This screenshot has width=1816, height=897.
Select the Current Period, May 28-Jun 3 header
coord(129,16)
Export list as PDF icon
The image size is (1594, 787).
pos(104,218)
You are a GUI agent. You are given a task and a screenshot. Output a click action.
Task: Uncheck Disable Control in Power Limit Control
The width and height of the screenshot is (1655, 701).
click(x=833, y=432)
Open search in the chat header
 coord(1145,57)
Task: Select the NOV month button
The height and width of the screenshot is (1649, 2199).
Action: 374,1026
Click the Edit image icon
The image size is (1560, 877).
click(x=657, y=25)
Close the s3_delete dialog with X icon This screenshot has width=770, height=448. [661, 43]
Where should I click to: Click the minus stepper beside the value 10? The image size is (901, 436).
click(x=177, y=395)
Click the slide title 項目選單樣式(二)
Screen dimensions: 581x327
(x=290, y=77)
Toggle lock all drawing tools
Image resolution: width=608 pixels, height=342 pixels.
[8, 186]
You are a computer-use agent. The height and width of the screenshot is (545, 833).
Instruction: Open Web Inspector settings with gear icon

+--

Work to complete:
Every line from the one that holds "You are a computer-use" to the end of the data above should be given again exactly, with that line and the last one both kept.

Answer box:
You are a computer-use agent. The height and width of the screenshot is (545, 833).
Instruction: Open Web Inspector settings with gear icon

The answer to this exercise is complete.